## DESCRIPTION OF THE TASK
Convert the lines below into a Markdown table with the columns Row and Line, giving each row a number and skipping blank lines. Start at the line that contains "Task: Select the BUTLERS PANTRY label", stop after the line that contains "click(x=223, y=297)", and leave out the pictures.

## Entries excerpted from a collection
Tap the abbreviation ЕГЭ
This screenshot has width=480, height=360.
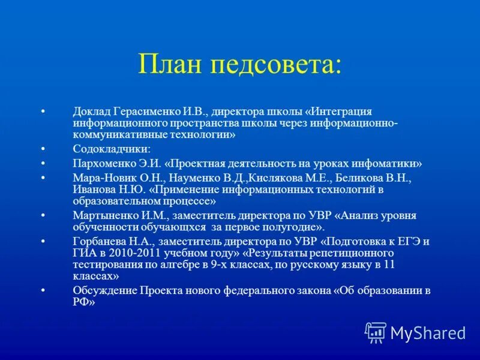tap(401, 242)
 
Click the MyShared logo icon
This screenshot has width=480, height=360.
tap(376, 332)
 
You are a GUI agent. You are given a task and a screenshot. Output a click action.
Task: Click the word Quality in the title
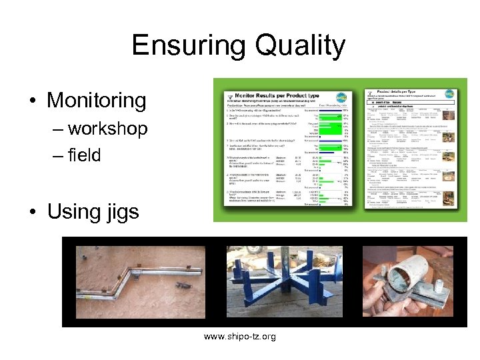pyautogui.click(x=294, y=45)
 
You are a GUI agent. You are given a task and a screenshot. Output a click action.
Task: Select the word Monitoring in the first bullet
pyautogui.click(x=96, y=101)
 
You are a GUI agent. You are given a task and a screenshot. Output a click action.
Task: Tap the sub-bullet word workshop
pyautogui.click(x=107, y=128)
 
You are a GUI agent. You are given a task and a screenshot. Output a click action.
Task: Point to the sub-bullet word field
pyautogui.click(x=84, y=155)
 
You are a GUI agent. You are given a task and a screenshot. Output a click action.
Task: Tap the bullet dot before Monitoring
pyautogui.click(x=32, y=101)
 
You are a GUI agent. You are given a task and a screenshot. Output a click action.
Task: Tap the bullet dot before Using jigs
pyautogui.click(x=32, y=212)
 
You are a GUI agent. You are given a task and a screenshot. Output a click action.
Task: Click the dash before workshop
pyautogui.click(x=57, y=129)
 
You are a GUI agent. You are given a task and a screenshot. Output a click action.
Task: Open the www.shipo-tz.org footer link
pyautogui.click(x=239, y=337)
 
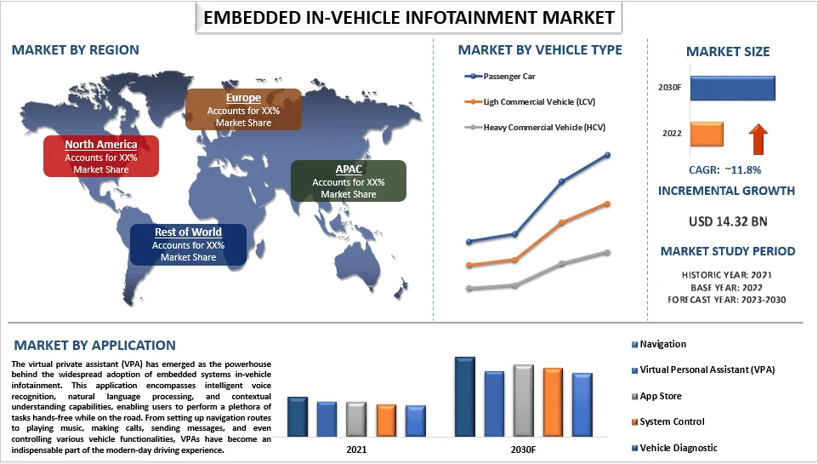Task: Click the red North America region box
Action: [101, 157]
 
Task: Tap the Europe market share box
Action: [243, 110]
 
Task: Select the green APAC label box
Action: [348, 181]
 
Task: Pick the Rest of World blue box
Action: [188, 244]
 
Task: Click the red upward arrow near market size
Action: [758, 135]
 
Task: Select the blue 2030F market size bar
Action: [732, 89]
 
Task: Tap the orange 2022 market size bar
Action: [707, 135]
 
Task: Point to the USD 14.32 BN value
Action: [727, 221]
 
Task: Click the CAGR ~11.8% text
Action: [727, 169]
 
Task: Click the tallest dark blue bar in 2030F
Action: [465, 396]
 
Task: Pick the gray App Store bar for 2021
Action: [356, 418]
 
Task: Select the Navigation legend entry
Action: [662, 345]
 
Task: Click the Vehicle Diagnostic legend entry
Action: [678, 448]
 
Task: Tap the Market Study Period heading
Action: [728, 251]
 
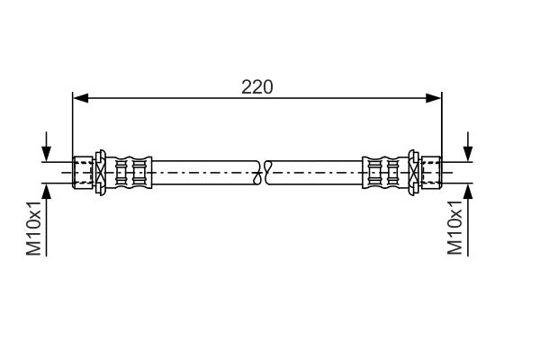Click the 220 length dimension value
256,86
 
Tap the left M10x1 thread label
34,229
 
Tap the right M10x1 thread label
455,229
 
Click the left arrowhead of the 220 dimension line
78,96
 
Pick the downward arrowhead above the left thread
46,154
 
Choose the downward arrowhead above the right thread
468,154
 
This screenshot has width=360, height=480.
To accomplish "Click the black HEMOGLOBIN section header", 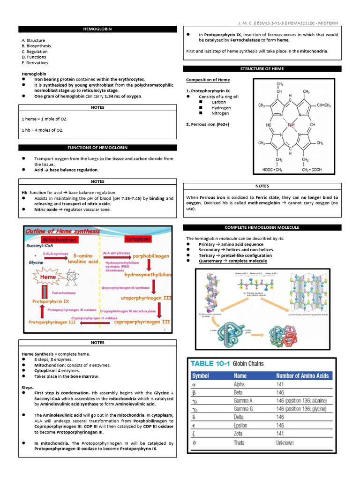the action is click(x=98, y=29).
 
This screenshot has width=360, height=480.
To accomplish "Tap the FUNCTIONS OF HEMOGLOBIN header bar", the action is click(x=98, y=148).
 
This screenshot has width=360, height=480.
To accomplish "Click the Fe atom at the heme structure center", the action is click(x=291, y=125).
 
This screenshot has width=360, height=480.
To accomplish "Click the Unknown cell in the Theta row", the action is click(x=285, y=442).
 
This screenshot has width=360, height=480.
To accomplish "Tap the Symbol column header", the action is click(x=201, y=375).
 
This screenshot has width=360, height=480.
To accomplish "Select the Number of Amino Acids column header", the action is click(x=302, y=375).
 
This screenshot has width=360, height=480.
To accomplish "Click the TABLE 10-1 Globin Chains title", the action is click(x=226, y=363).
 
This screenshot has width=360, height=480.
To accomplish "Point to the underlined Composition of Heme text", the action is click(x=208, y=80).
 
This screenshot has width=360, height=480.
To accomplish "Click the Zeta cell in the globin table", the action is click(x=239, y=434).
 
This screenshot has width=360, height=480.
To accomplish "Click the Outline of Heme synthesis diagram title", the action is click(x=63, y=231).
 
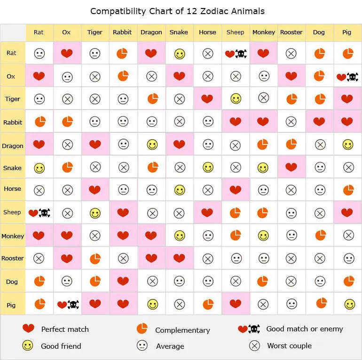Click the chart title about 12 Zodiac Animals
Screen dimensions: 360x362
[177, 11]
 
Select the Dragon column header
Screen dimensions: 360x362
[151, 32]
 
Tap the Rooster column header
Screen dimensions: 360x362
[291, 32]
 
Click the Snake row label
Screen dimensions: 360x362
[12, 168]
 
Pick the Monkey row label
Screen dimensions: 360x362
[13, 236]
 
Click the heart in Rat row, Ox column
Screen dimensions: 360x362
[67, 54]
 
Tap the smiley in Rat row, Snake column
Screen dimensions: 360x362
[179, 54]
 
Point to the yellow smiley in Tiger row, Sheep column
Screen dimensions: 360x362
[236, 99]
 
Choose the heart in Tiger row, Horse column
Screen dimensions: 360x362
[207, 99]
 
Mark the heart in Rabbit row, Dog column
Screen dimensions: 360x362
[319, 122]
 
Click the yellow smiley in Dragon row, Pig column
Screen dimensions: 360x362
[347, 145]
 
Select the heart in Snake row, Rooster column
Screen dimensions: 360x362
[291, 167]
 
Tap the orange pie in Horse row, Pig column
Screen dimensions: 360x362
[348, 190]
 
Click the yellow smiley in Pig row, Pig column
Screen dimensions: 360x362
[349, 305]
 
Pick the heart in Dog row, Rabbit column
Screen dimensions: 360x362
[123, 282]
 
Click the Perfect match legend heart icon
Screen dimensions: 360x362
[28, 329]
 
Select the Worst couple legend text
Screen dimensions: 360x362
[289, 346]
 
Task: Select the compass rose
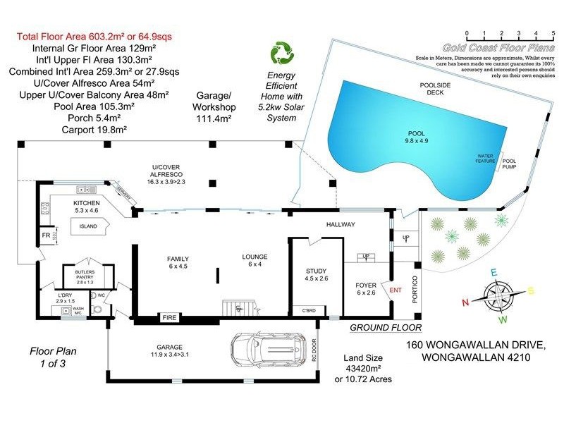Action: coord(499,293)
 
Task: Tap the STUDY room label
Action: coord(317,271)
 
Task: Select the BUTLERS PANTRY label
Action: coord(84,276)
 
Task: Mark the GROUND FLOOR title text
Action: coord(386,328)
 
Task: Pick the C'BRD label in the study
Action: coord(309,311)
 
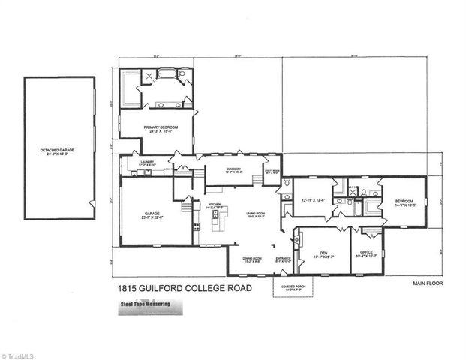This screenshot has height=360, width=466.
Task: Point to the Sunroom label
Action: pyautogui.click(x=233, y=170)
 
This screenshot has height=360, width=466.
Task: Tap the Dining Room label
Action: pyautogui.click(x=251, y=259)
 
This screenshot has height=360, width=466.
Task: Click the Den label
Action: pyautogui.click(x=322, y=253)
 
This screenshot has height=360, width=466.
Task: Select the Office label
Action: pyautogui.click(x=365, y=253)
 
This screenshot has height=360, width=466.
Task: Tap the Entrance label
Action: pyautogui.click(x=283, y=259)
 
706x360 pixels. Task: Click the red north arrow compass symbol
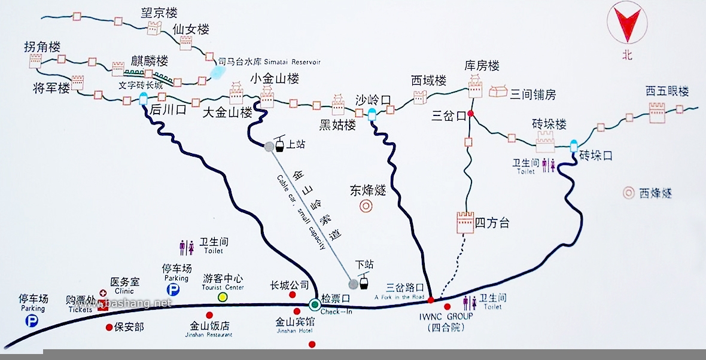click(x=626, y=24)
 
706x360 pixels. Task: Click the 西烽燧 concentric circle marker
click(x=629, y=193)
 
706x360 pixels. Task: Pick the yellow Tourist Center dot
click(x=223, y=297)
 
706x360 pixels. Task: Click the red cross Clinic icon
click(x=103, y=293)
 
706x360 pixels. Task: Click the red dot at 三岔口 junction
click(x=471, y=114)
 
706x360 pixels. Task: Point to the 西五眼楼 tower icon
click(x=657, y=112)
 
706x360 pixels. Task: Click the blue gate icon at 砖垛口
click(x=574, y=145)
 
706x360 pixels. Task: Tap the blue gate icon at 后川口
click(x=143, y=99)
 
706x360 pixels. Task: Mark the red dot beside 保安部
click(x=109, y=327)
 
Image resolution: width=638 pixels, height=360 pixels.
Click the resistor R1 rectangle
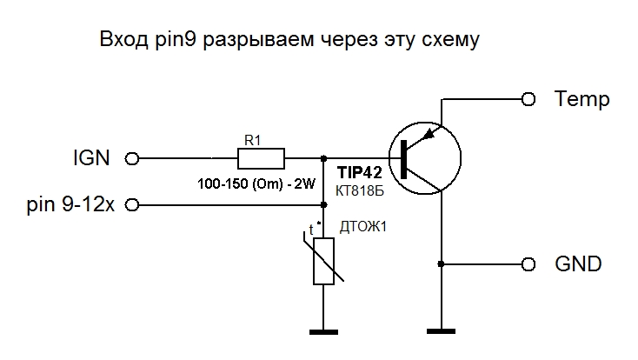pyautogui.click(x=261, y=158)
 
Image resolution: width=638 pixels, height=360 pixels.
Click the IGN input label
pyautogui.click(x=91, y=158)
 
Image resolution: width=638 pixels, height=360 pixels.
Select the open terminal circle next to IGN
pyautogui.click(x=132, y=158)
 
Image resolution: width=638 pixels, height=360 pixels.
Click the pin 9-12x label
pyautogui.click(x=71, y=206)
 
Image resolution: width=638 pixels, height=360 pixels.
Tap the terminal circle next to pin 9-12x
pyautogui.click(x=132, y=206)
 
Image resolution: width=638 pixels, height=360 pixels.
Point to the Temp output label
pyautogui.click(x=582, y=99)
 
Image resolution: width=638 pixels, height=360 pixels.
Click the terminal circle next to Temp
pyautogui.click(x=528, y=99)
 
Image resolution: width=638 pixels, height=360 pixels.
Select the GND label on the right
pyautogui.click(x=577, y=263)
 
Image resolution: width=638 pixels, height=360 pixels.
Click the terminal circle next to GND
pyautogui.click(x=528, y=263)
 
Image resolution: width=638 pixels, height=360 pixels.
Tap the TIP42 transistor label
pyautogui.click(x=358, y=173)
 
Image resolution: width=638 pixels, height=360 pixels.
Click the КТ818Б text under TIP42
pyautogui.click(x=358, y=190)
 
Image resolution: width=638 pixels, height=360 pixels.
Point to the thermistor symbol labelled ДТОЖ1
pyautogui.click(x=323, y=262)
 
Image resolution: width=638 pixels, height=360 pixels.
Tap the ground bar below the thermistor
pyautogui.click(x=323, y=330)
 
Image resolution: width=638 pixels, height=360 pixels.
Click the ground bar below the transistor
pyautogui.click(x=442, y=330)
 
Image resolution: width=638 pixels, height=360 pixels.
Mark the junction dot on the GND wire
pyautogui.click(x=442, y=263)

## RESULT OF THIS TASK
| Row | Line |
|---|---|
| 1 | Task: Select the BUTLERS PANTRY label |
| 2 | Action: coord(84,276) |
| 3 | Task: Mark the GROUND FLOOR title text |
| 4 | Action: coord(386,328) |
| 5 | Task: Pick the C'BRD label in the study |
| 6 | Action: coord(309,311) |
| 7 | This screenshot has height=360, width=466. |
| 8 | Task: Point to the Sunroom label |
| 9 | Action: pyautogui.click(x=233, y=170) |
| 10 | This screenshot has height=360, width=466. |
| 11 | Task: Tap the Dining Room label |
| 12 | Action: pyautogui.click(x=251, y=259) |
| 13 | This screenshot has height=360, width=466. |
| 14 | Task: Click the Den label |
| 15 | Action: pyautogui.click(x=322, y=253) |
| 16 | This screenshot has height=360, width=466. |
| 17 | Task: Select the Office label |
| 18 | Action: pyautogui.click(x=365, y=253) |
| 19 | This screenshot has height=360, width=466. |
| 20 | Task: Tap the Entrance label |
| 21 | Action: pyautogui.click(x=283, y=259) |
| 22 | 706x360 pixels. Task: Click the red north arrow compass symbol |
| 23 | click(x=626, y=24) |
| 24 | 706x360 pixels. Task: Click the 西烽燧 concentric circle marker |
| 25 | click(x=629, y=193) |
| 26 | 706x360 pixels. Task: Pick the yellow Tourist Center dot |
| 27 | click(x=223, y=297) |